Reading passage:

It’s a good idea to proactively provide your cat with a safe spot she can retreat to when she's feeling threatened or anxious. Every kitty is different — some may like a spot under a bed while others want to be elevated. Vertical cat condos with high up hiding spots are ideal for some cats; others prefer a covered space. Removing electrical pollution around your cat can also help (wireless Wi-Fi routers), as can a grounding pad.

4. Excessive shedding (dogs) — If your dog suddenly begins shedding excessively, it could be stress related. It typically starts with flaky skin that leads to flying fur. A dog that experiences an acute bout of stress should only shed for around three to four days. If it lasts longer there could be something else going on, including a progression to chronic stress, so it’s a good idea to make an appointment with your veterinarian.

5. “Missing” the litterbox (cats) — A sudden change in your cat’s bathroom habits should be investigated by your veterinarian to rule out an underlying medical problem.

Once that’s accomplished and assuming kitty gets a clean bill of health, it’s safe to assume something about the litterbox or its location, the litter you’re using, or stressful interactions between cats in a multi-cat household have thrown your cat off his potty game. Find out how to remedy the situation here and here.

6. Yawning (dogs) — Interestingly, while yawning in humans is most often a sign of fatigue or boredom, in dogs it is more likely a sign of stress. In fact, it’s in the number two spot of the 10 most common signs of stress in dogs, right after nose/lip licking, and before panting. You can find lots of suggestions for preventing and managing your dog’s stress at that link.

7. Lack/loss of appetite (cats) — The first thing to consider with a cat who isn't eating is whether there's been a change in his environment or routine. For cats, change equals stress, and a stressed kitty will often lose his appetite.

Stressful events for a cat can include a new member of the household (either two or four-legged), parties or lots of visitors, the sudden absence of a family member, neighborhood cats who are visible to your cat or that he can hear or smell, moving to a new home, getting older, or a change in your daily schedule that has you home at different times or less often than your cat is used to.

Sometimes something as simple as changing the location of your cat's food bowl or litterbox can create stress.

If you suspect a change is behind your cat's loss of appetite, if possible, return things to the "old normal" and see if the situation improves. Alternatively, keep kitty's "new normal" as consistent as possible and give him a few days to adjust. Cats need to eat at least a meal a day, so if he doesn’t eat anything or goes more than two days eating substantially less food, call your veterinarian.

Information provided:
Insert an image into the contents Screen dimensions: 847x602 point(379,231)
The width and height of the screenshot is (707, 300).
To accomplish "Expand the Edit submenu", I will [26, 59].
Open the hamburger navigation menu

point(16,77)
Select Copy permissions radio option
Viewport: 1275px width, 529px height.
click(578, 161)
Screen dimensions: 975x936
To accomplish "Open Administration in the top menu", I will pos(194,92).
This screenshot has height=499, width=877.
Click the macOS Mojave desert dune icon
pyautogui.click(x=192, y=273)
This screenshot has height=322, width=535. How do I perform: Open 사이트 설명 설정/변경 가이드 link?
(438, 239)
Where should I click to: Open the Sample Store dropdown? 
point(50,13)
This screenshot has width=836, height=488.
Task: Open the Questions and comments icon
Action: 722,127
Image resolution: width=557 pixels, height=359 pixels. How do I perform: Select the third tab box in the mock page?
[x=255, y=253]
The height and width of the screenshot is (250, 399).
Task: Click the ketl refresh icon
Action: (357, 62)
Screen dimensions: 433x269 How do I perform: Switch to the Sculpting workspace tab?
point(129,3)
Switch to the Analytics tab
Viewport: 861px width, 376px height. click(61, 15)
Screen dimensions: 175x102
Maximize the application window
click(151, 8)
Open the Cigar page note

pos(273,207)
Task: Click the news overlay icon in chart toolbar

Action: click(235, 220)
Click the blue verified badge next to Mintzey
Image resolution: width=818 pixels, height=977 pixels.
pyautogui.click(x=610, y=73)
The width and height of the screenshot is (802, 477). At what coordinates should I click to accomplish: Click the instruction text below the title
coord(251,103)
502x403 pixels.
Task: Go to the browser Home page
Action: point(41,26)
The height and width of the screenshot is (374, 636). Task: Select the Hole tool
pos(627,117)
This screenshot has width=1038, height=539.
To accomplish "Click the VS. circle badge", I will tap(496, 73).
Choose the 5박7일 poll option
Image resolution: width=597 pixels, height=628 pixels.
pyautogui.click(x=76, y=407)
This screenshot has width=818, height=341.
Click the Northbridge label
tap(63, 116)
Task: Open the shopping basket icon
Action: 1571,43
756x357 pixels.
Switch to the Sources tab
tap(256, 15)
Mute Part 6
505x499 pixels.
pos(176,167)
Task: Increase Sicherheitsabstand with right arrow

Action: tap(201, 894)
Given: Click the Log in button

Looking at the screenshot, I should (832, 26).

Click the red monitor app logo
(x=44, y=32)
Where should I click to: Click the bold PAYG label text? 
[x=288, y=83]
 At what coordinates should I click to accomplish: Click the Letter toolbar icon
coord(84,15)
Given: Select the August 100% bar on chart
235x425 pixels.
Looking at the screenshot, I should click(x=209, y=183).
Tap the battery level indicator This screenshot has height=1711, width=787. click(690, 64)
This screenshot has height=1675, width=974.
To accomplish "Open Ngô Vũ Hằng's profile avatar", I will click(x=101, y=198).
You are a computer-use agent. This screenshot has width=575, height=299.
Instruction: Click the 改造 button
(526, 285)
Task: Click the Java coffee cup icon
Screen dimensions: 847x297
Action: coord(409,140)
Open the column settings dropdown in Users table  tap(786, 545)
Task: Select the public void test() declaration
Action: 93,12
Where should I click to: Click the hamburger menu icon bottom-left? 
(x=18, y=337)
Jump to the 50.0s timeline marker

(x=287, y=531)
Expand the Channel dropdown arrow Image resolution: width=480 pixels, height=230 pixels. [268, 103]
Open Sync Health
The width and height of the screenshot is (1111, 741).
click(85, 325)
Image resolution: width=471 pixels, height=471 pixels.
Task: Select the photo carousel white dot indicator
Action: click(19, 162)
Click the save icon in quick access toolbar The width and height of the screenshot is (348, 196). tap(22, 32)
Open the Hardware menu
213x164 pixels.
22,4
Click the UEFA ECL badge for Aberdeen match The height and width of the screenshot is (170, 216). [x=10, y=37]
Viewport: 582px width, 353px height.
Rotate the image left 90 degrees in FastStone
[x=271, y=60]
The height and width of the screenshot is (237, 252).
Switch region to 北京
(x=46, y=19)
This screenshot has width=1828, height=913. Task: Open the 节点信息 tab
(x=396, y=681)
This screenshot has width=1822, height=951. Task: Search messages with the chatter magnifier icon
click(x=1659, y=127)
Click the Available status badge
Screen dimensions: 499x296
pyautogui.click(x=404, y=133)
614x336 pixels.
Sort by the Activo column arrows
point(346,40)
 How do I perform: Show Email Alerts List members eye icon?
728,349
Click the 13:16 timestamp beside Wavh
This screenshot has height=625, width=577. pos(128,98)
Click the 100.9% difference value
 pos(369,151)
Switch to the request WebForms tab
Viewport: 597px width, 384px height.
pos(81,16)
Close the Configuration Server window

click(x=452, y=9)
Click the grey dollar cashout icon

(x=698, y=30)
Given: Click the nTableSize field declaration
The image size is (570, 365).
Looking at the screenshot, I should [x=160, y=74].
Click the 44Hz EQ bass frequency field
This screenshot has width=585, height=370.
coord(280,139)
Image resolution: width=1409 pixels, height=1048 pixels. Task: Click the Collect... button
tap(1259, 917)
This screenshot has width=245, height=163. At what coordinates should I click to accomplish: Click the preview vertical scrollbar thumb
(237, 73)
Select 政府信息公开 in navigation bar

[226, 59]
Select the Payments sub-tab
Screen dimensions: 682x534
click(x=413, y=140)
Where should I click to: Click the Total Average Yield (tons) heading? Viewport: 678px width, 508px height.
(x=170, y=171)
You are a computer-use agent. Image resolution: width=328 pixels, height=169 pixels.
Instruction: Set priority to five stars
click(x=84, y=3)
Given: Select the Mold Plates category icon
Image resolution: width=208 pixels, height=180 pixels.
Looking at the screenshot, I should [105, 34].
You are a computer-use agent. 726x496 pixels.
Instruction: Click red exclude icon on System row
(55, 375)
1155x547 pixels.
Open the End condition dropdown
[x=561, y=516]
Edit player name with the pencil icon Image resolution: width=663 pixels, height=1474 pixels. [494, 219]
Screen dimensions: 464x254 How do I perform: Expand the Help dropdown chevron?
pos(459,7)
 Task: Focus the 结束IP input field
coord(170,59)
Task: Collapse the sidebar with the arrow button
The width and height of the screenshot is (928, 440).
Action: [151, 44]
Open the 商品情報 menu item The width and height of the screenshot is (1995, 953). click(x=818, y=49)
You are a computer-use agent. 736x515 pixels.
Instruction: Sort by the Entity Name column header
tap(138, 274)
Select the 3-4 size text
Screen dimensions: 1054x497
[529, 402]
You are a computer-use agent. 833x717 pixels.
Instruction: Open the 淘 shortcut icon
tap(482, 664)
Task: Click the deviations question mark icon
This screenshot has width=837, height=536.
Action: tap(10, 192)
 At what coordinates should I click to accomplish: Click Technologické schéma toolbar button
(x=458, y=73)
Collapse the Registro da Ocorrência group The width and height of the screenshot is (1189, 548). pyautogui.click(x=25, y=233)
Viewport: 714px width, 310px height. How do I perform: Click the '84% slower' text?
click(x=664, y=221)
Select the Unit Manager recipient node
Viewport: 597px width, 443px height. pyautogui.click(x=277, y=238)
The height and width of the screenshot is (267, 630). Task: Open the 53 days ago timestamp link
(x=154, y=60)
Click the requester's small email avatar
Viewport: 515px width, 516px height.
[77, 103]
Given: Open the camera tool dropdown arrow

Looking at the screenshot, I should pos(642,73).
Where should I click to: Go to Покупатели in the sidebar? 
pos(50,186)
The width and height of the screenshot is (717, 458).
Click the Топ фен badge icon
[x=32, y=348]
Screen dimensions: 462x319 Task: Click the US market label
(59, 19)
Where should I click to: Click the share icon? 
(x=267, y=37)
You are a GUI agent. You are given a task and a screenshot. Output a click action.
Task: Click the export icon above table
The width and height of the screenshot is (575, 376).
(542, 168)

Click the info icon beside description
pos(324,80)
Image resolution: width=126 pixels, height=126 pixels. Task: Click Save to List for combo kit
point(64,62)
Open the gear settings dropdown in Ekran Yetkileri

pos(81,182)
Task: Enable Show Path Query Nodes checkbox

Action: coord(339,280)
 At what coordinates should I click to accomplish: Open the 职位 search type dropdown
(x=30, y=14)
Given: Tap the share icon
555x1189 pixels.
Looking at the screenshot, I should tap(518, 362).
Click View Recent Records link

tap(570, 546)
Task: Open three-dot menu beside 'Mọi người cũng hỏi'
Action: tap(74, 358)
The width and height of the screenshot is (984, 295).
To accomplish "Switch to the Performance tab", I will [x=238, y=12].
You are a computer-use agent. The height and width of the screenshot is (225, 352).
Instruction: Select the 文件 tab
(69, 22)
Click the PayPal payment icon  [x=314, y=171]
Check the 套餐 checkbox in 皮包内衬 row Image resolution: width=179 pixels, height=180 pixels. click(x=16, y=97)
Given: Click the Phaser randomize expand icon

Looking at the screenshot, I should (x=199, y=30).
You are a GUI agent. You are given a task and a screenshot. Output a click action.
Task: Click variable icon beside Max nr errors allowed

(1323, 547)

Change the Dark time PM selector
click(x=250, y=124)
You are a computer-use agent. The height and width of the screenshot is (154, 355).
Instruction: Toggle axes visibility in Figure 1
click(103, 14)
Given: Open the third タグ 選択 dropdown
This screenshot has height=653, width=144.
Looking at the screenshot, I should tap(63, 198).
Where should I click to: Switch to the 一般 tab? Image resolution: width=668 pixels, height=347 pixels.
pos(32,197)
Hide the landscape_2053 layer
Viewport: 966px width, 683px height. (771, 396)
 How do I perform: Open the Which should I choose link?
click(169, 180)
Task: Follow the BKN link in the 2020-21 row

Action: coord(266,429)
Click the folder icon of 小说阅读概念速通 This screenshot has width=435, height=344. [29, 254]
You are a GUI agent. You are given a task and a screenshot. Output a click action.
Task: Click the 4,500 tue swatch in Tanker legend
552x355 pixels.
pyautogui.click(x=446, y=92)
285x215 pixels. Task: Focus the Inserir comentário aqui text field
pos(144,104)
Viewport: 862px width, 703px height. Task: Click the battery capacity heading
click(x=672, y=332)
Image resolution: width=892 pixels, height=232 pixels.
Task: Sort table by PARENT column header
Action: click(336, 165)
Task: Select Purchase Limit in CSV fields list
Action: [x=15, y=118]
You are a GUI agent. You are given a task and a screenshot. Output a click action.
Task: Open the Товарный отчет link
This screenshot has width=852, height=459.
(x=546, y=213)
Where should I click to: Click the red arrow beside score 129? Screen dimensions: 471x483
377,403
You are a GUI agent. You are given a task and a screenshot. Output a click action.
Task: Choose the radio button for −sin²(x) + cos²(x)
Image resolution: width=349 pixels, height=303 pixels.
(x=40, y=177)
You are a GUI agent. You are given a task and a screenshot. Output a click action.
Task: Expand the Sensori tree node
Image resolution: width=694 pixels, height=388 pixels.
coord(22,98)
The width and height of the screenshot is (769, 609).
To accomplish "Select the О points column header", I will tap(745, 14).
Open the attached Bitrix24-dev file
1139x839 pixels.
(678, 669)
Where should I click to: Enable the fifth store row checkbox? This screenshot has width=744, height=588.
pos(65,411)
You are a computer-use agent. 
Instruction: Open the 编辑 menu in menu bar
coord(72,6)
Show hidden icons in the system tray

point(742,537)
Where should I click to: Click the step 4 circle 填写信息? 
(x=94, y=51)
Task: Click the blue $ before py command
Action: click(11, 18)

Tasks to perform:
1. In the passage on stress signs in pets, rewrite the paragraph beginning "Stressful events for a cat can include" as a bulleted list, keeping each event it names.
2. According to the passage on stress signs in pets, for about how long should a dog shed after an acute bout of stress?

Answers per task:
1.
Stressful events for a cat can include:
- a new member of the household, either two- or four-legged
- parties or lots of visitors
- the sudden absence of a family member
- neighborhood cats the cat can see, hear, or smell
- moving to a new home
- getting older
- a change in your daily schedule that has you home at different times or less often than your cat is used to

2. Around three to four days.